*** Opening RAW DATA ***
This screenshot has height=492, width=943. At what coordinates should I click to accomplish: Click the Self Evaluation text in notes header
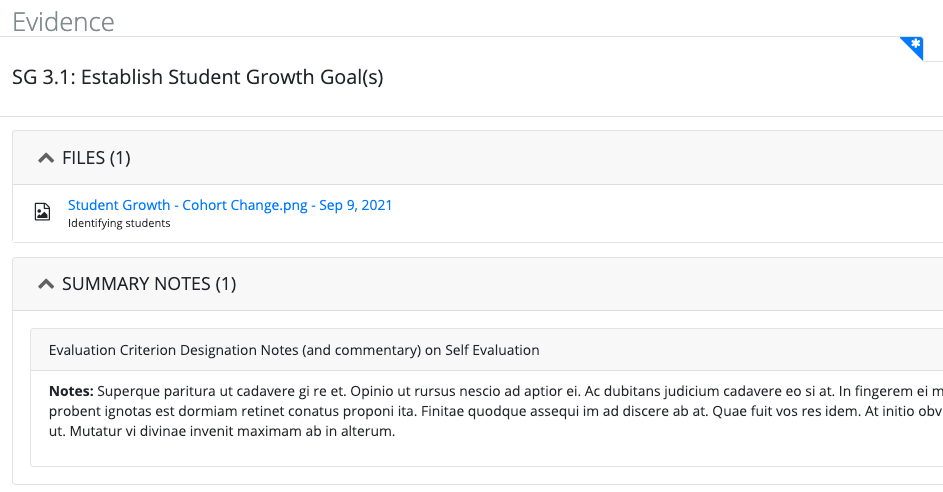tap(492, 350)
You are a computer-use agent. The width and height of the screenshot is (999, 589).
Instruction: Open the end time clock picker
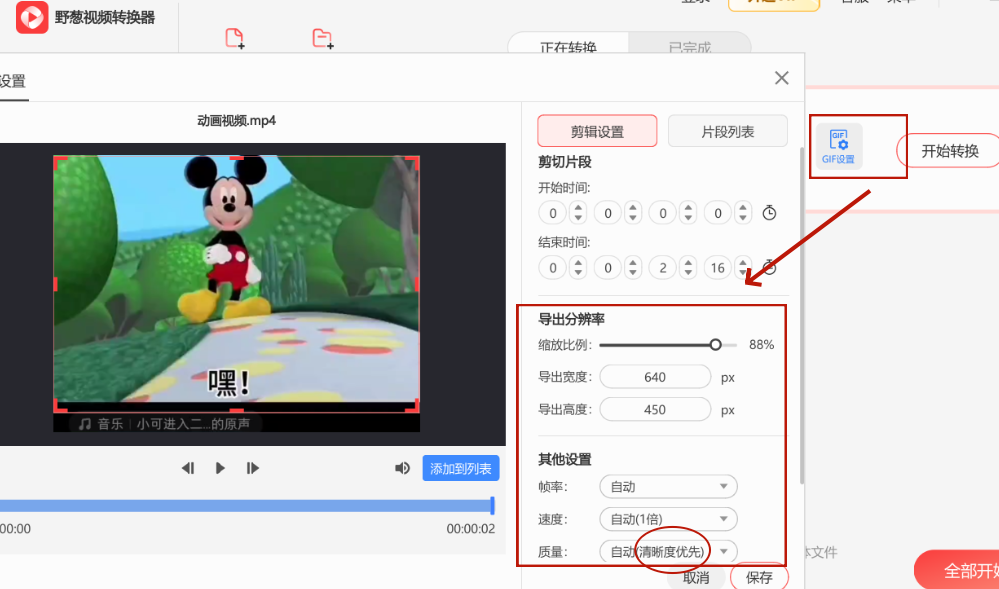click(x=768, y=267)
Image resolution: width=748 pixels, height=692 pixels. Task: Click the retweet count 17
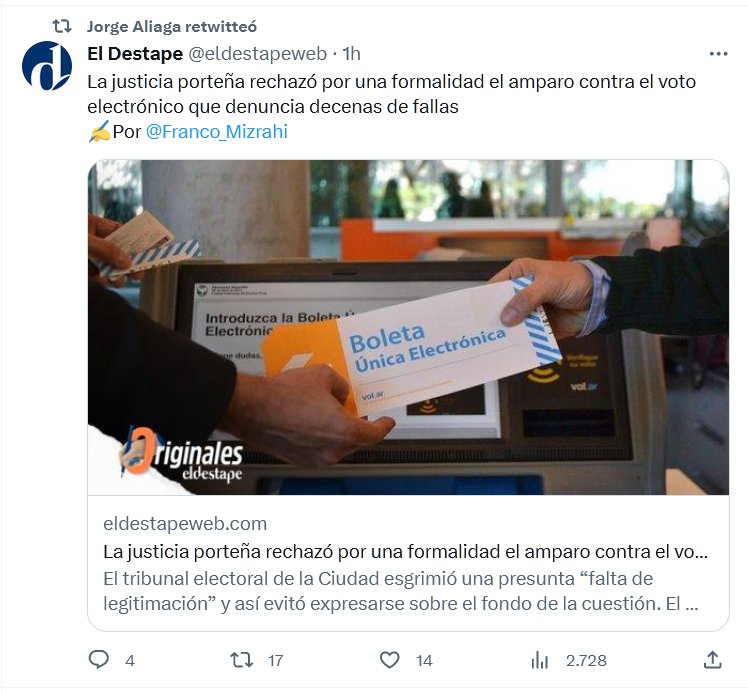tap(275, 661)
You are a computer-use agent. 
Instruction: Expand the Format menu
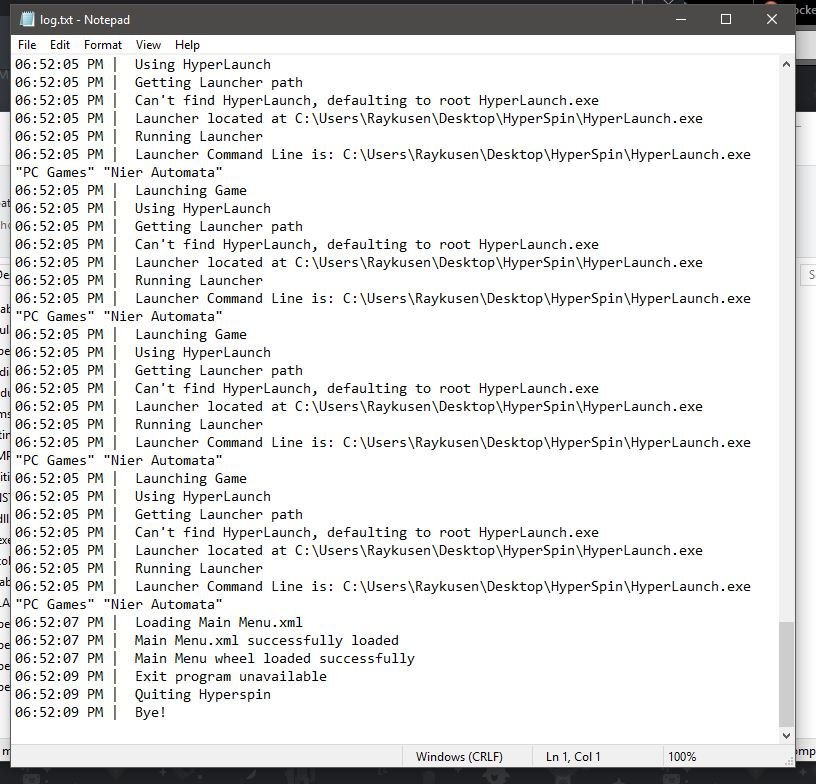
*** Closing RAW DATA ***
Pictures aside, set down the lines from the one containing "Image resolution: width=748" through the end of the records above, exactly and only those.

■ OUTPUT FOR THIS EXERCISE
Image resolution: width=748 pixels, height=692 pixels. Task: Click the retweet count 17
tap(275, 661)
You are a computer-use agent. 
Instruction: Expand the Format menu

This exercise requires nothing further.